+++ Text extract

The data set consists of 3272 obs. of 57 variables.There’s a mix of categorical variables and numeric variables.
Categorical variables: We identify some categorical variables with many categories, which may cause difficulties in the modeling process:
SIC.Code: The numbers in this variable do not represent numeric values but the industry code
Industry.Category: 32 categories
Industry.Subcategory: 268 categories
Metropolitan.Statistical.Area: 232 categories
TimeZone: 6 levels
Division: 9 levels
Other categorical variables with not so many categories may bear useful information for the model:
Originator: 3 categories
Property.Ownership: 3 categories
Industry.Category: 4 main categories
Ever.Bankrupt: 2 categories
Region: 4 categories
Ambiguous variables: Variables with ambiguous meaning (without explanation from the project file):
Amt.Past.Judgments
X1.Years
Variables with NA values: We also recognize NA values in some variables by using str() method in R. Some NA values can be explained and have their own meaning, but some we assume are errors.
Time.Since.Bankruptcy: For clients that haven’t declared bankruptcy, their value in this variable are NA.
Past.Due.of.Charge.Offs: For clients that haven’t gone through Charge Off, their value in this variable are NA.
Credit.Bal.of.Charge.Offs: For clients that haven’t gone through Charge Off, their value in this variable are NA.
Active.Percent.Revolving: There are 28 observations that have NA value in this variables. After looking at the descriptive statistic of this set of data, we don’t recognize any abnormal behaviors. We assume these are missing values and will remove this in the data preparation step
Like most other projects, cleaning and preparing data is an important and time-consuming task. We follow the steps below, detailed codes are available in r-script file.

++++++
+++ Dataset content

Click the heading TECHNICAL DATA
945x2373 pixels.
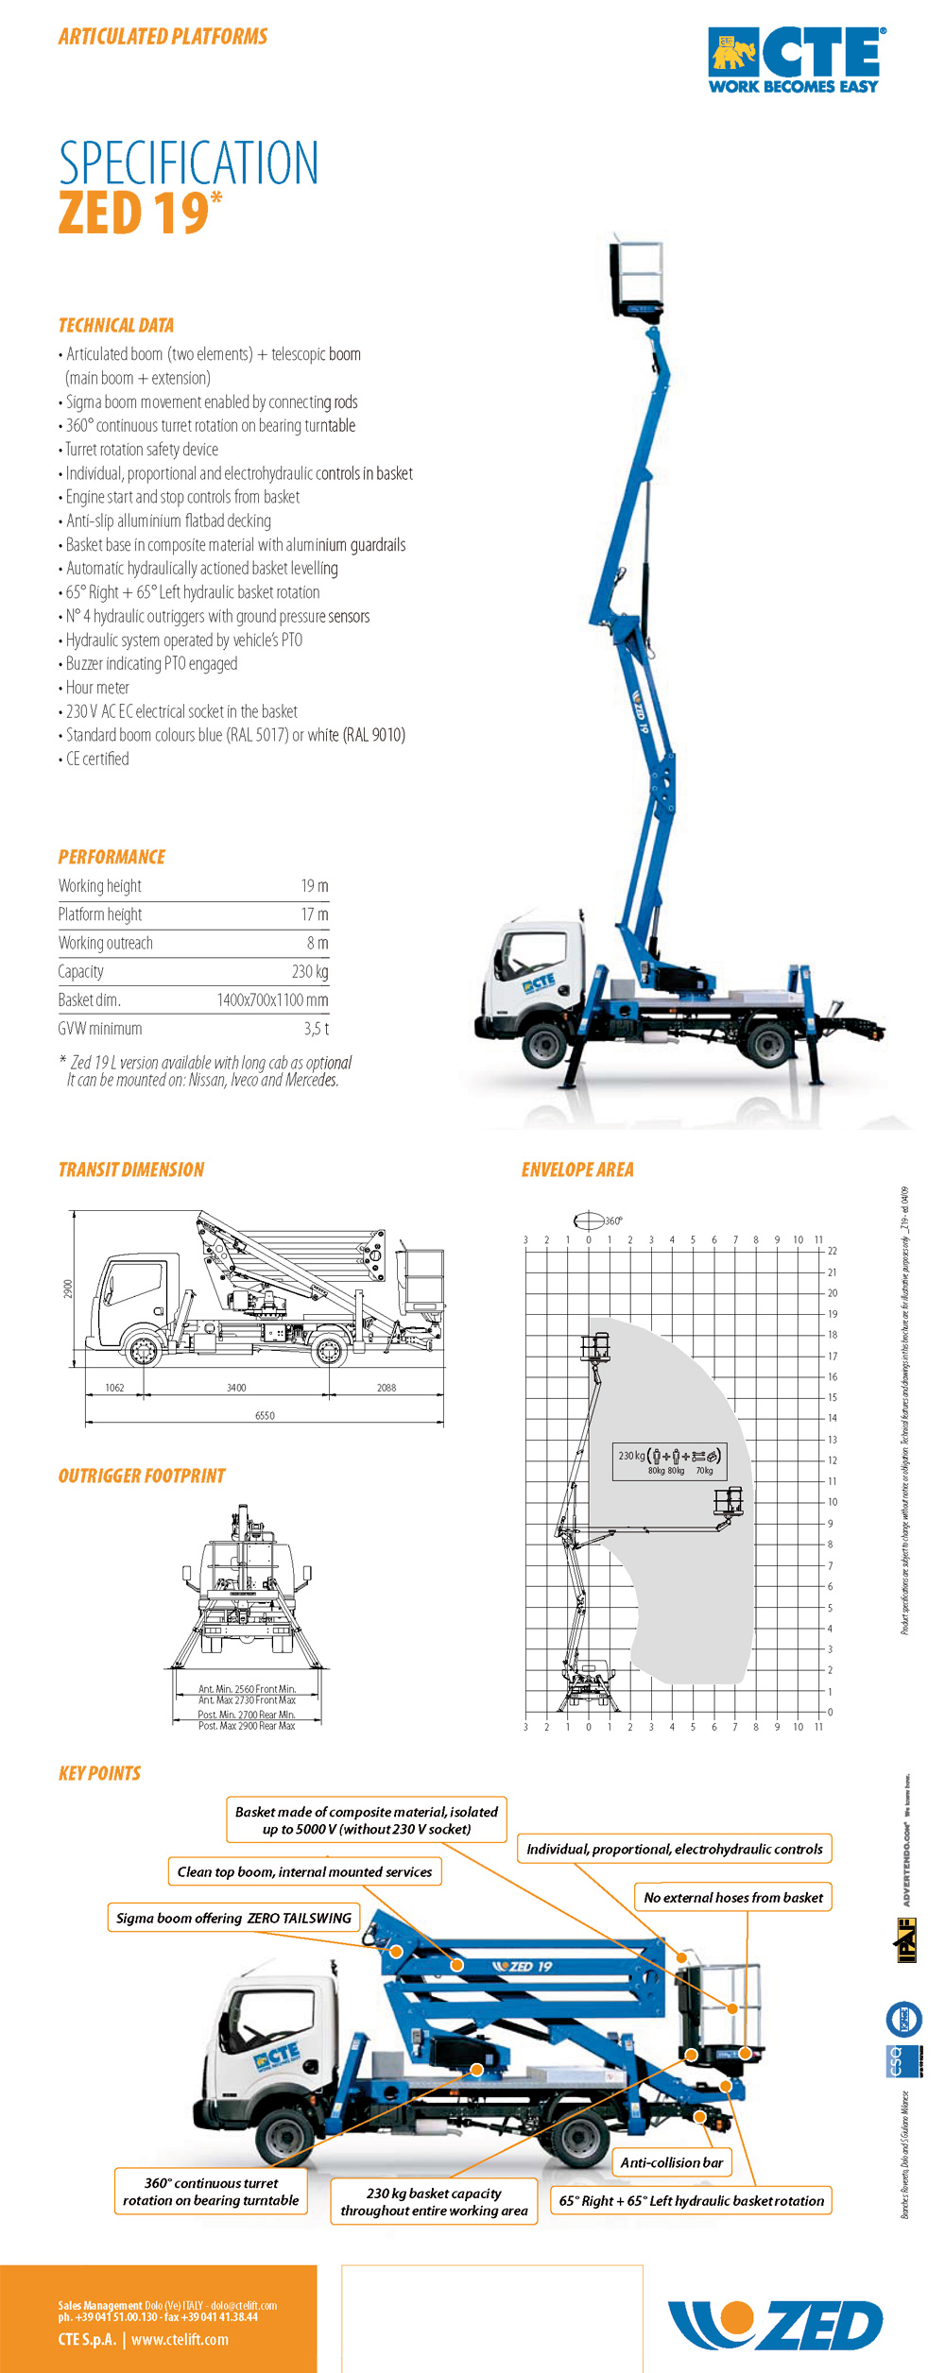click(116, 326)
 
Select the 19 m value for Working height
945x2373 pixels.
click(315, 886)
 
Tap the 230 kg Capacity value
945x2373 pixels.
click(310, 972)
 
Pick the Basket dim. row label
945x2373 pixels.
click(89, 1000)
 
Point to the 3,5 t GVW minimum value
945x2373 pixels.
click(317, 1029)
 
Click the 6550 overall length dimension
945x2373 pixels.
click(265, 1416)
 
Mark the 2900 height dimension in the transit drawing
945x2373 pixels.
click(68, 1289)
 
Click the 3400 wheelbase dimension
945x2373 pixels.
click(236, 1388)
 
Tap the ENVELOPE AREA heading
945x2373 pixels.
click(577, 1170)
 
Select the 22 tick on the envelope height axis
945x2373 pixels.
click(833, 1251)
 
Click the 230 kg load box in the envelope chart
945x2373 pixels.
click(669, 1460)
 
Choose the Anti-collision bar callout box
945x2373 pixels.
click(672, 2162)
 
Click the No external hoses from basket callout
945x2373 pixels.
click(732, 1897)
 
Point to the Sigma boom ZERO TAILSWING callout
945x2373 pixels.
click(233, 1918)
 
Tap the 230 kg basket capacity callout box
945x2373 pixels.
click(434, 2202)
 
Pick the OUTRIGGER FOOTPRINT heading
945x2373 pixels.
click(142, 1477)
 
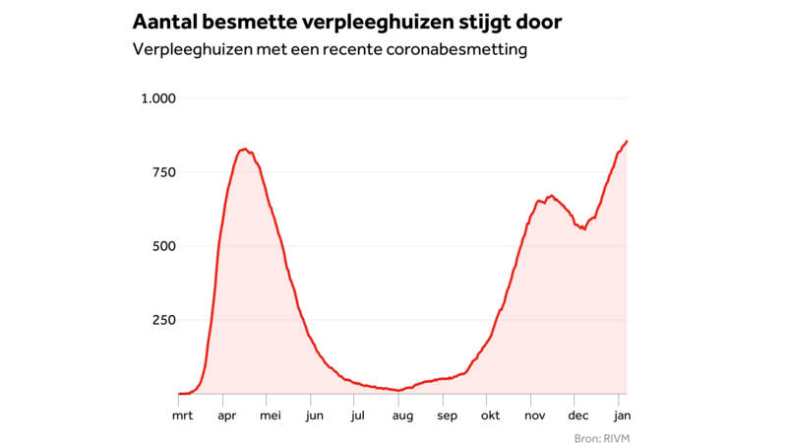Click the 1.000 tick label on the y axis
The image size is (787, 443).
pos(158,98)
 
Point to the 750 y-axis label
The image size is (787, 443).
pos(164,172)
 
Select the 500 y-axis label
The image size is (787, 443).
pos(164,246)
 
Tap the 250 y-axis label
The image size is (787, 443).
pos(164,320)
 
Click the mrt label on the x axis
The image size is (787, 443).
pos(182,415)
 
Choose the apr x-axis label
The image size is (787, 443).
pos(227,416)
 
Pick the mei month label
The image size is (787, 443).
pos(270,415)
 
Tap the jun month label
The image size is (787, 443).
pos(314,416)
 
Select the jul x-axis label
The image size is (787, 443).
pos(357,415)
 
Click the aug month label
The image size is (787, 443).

++++++

## Problem to work on
Set down, word for word, the portion of the data set overview between "Time.Since.Bankruptcy: For clients" and "in r-script file.", inclusive.

## Response to the exercise
Time.Since.Bankruptcy: For clients that haven’t declared bankruptcy, their value in this variable are NA.
Past.Due.of.Charge.Offs: For clients that haven’t gone through Charge Off, their value in this variable are NA.
Credit.Bal.of.Charge.Offs: For clients that haven’t gone through Charge Off, their value in this variable are NA.
Active.Percent.Revolving: There are 28 observations that have NA value in this variables. After looking at the descriptive statistic of this set of data, we don’t recognize any abnormal behaviors. We assume these are missing values and will remove this in the data preparation step
Like most other projects, cleaning and preparing data is an important and time-consuming task. We follow the steps below, detailed codes are available in r-script file.